I like the word “spouse” for several reasons.  The best may be the fact that there is no question as to what my relationship status is with sk. It’s a universal word that is recognized and revered. Visually, we do not appear to be a couple for various reasons so it’s nice to have something to “prove” our relationship, even if it just stays in my wallet most of the time.  My right buttock (where my wallet usually sits) can tell the difference even if no one else can.

Years ago while living in Chicago, we got our domestic partnership paperwork done at city hall. . . along with a few not-so-nice looks from the clerks. That title did not mean anything to our employers, state or federal government. We still have that piece of paper filed away somewhere along with a photograph with a couple of hostile pigeons to document that special day. Sk and I recognized our decision to become domestic partners but no one else did. No one had to.

This one word, “spouse,” does not validate our relationship. We do not need others nor the government to tell us how we feel about one another, our hearts know. However, when you’re accustomed to not being recognized or only done so in a negative context, positive confirmation is nice in whatever form, no matter how small.




11 thoughts on “Spouse

  1. Donna and I are recognized my my employer (New York State) as domestic partners for pension, inheritance, and health insurance purposes (yay!), and have been since 1998. All we had to do was provide reams of documents showing that we lived together and intermingled our expenses. But we are not legally considered married, common-law, or partners.
    Our health insurance cards have both of our names on them, but no relationship noted!

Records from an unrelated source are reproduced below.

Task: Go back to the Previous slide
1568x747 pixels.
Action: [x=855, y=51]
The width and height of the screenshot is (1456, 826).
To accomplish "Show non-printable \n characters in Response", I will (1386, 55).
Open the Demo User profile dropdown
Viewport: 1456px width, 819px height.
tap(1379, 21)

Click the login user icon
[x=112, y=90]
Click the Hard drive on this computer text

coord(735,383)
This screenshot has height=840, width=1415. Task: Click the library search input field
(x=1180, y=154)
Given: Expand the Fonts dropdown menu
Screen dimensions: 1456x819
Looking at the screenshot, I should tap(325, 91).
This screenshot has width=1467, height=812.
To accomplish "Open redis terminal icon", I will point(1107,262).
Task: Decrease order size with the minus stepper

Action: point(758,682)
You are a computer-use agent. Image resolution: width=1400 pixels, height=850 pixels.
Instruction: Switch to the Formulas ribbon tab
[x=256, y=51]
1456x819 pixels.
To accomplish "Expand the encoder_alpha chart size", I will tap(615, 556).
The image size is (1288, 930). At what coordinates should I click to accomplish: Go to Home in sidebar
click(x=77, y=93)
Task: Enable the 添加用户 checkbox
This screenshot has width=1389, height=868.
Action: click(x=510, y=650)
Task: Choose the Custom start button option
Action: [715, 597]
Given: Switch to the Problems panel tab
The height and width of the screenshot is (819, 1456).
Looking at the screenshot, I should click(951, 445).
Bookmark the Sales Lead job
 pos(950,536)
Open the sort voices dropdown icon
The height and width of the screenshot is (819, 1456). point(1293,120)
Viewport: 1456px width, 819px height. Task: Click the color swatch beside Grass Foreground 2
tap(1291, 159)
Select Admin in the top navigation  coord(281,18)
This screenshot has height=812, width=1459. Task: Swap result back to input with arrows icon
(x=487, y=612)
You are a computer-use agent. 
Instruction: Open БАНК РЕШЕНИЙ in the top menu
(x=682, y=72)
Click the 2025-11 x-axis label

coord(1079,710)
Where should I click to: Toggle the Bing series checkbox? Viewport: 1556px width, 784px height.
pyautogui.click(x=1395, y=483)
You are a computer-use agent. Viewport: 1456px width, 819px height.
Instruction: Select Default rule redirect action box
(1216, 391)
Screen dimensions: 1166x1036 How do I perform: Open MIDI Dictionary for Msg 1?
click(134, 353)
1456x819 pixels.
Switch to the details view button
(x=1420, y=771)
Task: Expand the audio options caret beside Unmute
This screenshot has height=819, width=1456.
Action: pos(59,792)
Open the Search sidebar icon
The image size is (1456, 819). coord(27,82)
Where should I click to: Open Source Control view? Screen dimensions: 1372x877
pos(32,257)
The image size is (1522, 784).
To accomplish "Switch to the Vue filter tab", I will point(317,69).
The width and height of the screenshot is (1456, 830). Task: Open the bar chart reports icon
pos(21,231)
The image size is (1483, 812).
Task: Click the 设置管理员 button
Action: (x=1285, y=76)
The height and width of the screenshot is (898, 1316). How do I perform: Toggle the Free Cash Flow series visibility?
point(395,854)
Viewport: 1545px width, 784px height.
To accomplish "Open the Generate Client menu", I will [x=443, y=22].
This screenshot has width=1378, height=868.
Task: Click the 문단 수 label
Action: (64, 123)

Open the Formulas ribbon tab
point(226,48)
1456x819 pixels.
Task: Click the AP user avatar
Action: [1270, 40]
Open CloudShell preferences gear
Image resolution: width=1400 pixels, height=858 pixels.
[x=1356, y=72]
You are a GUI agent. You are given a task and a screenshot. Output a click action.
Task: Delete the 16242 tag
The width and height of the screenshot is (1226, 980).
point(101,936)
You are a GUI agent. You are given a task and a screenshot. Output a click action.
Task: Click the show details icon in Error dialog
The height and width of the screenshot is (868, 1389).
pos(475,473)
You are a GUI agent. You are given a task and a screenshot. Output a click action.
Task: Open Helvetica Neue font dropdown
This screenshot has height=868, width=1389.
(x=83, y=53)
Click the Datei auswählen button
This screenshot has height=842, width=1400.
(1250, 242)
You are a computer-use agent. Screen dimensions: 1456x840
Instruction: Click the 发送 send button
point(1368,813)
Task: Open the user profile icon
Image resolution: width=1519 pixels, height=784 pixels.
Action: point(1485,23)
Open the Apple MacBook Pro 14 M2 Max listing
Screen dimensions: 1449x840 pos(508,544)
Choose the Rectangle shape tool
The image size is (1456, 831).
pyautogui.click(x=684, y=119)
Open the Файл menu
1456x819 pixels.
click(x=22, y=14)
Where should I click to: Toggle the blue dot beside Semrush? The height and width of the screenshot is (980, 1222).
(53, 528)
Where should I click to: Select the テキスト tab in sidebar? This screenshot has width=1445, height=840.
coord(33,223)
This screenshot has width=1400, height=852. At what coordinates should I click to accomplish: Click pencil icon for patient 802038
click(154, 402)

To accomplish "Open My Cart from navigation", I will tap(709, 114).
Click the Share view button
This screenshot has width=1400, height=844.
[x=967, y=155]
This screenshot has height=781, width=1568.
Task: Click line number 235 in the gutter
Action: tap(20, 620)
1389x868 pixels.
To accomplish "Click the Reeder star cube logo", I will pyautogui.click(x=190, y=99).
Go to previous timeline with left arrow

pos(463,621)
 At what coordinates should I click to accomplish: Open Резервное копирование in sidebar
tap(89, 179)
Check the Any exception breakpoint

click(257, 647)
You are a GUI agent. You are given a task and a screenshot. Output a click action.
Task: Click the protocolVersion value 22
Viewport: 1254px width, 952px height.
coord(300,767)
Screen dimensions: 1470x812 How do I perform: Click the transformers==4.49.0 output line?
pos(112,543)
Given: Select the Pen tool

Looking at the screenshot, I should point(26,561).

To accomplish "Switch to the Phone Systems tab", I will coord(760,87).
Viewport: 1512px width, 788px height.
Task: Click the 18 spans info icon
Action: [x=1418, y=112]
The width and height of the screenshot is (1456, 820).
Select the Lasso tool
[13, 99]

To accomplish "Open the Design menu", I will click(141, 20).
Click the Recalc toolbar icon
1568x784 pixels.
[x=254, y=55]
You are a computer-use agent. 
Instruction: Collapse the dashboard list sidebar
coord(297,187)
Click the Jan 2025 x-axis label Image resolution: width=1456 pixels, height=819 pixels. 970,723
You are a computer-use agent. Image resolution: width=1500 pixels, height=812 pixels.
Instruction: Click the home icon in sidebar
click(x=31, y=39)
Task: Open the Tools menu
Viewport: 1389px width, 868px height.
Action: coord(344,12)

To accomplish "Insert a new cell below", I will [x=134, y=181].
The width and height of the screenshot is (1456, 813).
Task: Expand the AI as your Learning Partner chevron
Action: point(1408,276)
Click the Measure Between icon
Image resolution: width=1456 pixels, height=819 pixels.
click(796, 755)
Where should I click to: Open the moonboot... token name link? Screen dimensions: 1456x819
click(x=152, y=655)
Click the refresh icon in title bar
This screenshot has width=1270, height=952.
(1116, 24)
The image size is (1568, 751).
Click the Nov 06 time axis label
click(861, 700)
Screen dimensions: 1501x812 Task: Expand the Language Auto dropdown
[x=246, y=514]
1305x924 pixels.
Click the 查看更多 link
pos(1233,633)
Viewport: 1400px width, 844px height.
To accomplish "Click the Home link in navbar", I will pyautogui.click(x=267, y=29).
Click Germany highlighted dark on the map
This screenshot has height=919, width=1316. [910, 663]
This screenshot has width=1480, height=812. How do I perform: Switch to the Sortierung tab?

  2. That’s great that your employer recognizes your relationship, and since 1998! That’s a victory in itself. Thank you again, JR, for reading and commenting.


  3. Ah, I get it and this is pretty cool even if you don’t need any outside force to recognise you, like you said.


  4. My girlfriend and I had to make an ER visit and when they asked if we were married we were thrilled. Seriously thrilled. We choose to not be married. There are a lot of reasons.

    But that acknowledgement was huge.

    Because “spouse” isn’t tolerance. It isn’t endurance. Its not even an endorsement. Its equality.


  5. I totally agree, RCP (Rose Colored Photo)! Hope all turned out okay after the ER visit. Thank you for reading and commenting! Cheers.


  6. Thank you for reading and commenting, Kris. Congratulations on your civil union. Cheers.


  7. That’s awesome! My wife just started a new job and I will soon have the privilege of being added to her insurance. We never had insurance together before, for it wasn’t an option. So, yes, I definitely see why this is a big deal 🙂 And she and I got married in Canada 7yrs ago (we’re from Michigan).


  8. Congratulations on the nuptials and the insurance. . . i’s the ordinary day-to-day things that are taken for granted but mean so much to those marginalized. Cheers.